Exercise: Reproduce word for word the lines of data from the one containing "Image resolution: width=1242" to the one containing "Looking at the screenshot, I should point(901,167).", including both end lines.
»»
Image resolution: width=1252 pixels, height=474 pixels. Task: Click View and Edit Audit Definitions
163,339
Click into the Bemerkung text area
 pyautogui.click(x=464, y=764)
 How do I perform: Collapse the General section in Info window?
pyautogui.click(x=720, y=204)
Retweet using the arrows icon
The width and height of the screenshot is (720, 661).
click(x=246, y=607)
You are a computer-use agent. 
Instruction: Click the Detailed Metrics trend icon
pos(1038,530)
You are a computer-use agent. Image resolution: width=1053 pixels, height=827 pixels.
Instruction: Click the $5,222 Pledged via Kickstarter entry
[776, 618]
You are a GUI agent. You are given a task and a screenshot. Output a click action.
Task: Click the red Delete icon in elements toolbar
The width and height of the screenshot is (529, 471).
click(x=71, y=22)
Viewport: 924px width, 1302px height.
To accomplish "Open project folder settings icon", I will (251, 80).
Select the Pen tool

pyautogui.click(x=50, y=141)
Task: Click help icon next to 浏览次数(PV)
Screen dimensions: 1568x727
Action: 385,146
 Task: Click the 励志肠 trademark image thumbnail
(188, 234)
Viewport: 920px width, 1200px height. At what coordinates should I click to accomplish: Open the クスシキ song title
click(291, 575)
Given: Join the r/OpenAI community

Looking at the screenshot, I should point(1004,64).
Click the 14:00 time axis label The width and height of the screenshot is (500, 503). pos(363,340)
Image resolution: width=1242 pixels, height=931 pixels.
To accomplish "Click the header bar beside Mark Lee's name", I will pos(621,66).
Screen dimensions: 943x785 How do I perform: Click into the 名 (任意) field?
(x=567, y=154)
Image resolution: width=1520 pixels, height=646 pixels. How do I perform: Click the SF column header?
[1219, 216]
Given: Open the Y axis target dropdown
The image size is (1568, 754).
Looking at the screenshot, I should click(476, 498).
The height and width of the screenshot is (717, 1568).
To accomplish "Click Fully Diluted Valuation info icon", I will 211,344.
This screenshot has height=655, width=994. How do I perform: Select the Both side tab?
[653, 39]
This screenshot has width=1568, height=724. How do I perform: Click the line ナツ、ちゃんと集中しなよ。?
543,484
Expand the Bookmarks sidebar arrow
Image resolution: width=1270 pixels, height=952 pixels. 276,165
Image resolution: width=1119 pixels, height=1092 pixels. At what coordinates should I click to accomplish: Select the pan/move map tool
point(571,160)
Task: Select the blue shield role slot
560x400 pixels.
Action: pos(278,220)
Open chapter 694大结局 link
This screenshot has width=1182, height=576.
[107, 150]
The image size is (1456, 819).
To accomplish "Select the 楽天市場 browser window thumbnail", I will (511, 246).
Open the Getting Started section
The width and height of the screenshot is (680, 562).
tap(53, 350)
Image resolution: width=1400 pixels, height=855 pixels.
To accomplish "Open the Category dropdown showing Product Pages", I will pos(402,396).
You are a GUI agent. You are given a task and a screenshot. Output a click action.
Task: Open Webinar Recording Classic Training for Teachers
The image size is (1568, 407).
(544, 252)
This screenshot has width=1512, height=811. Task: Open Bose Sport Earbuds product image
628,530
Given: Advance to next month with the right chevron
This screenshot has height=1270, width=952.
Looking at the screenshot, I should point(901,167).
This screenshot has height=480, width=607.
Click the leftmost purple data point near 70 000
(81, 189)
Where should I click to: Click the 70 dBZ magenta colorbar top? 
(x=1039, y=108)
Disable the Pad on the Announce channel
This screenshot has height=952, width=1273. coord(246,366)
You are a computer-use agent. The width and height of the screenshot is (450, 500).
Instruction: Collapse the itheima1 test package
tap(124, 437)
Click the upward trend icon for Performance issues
««
Full solution:
Image resolution: width=1242 pixels, height=931 pixels.
To accomplish "Click the header bar beside Mark Lee's name", I will pos(621,66).
Screen dimensions: 943x785 How do I perform: Click into the 名 (任意) field?
(x=567, y=154)
Image resolution: width=1520 pixels, height=646 pixels. How do I perform: Click the SF column header?
[1219, 216]
Given: Open the Y axis target dropdown
The image size is (1568, 754).
Looking at the screenshot, I should click(476, 498).
The height and width of the screenshot is (717, 1568).
To accomplish "Click Fully Diluted Valuation info icon", I will 211,344.
This screenshot has height=655, width=994. How do I perform: Select the Both side tab?
[653, 39]
This screenshot has width=1568, height=724. How do I perform: Click the line ナツ、ちゃんと集中しなよ。?
543,484
Expand the Bookmarks sidebar arrow
Image resolution: width=1270 pixels, height=952 pixels. 276,165
Image resolution: width=1119 pixels, height=1092 pixels. At what coordinates should I click to accomplish: Select the pan/move map tool
point(571,160)
Task: Select the blue shield role slot
560x400 pixels.
Action: pos(278,220)
Open chapter 694大结局 link
This screenshot has width=1182, height=576.
[107, 150]
The image size is (1456, 819).
To accomplish "Select the 楽天市場 browser window thumbnail", I will (511, 246).
Open the Getting Started section
The width and height of the screenshot is (680, 562).
tap(53, 350)
Image resolution: width=1400 pixels, height=855 pixels.
To accomplish "Open the Category dropdown showing Product Pages", I will pos(402,396).
You are a GUI agent. You are given a task and a screenshot. Output a click action.
Task: Open Webinar Recording Classic Training for Teachers
The image size is (1568, 407).
(544, 252)
This screenshot has width=1512, height=811. Task: Open Bose Sport Earbuds product image
628,530
Given: Advance to next month with the right chevron
This screenshot has height=1270, width=952.
Looking at the screenshot, I should point(901,167).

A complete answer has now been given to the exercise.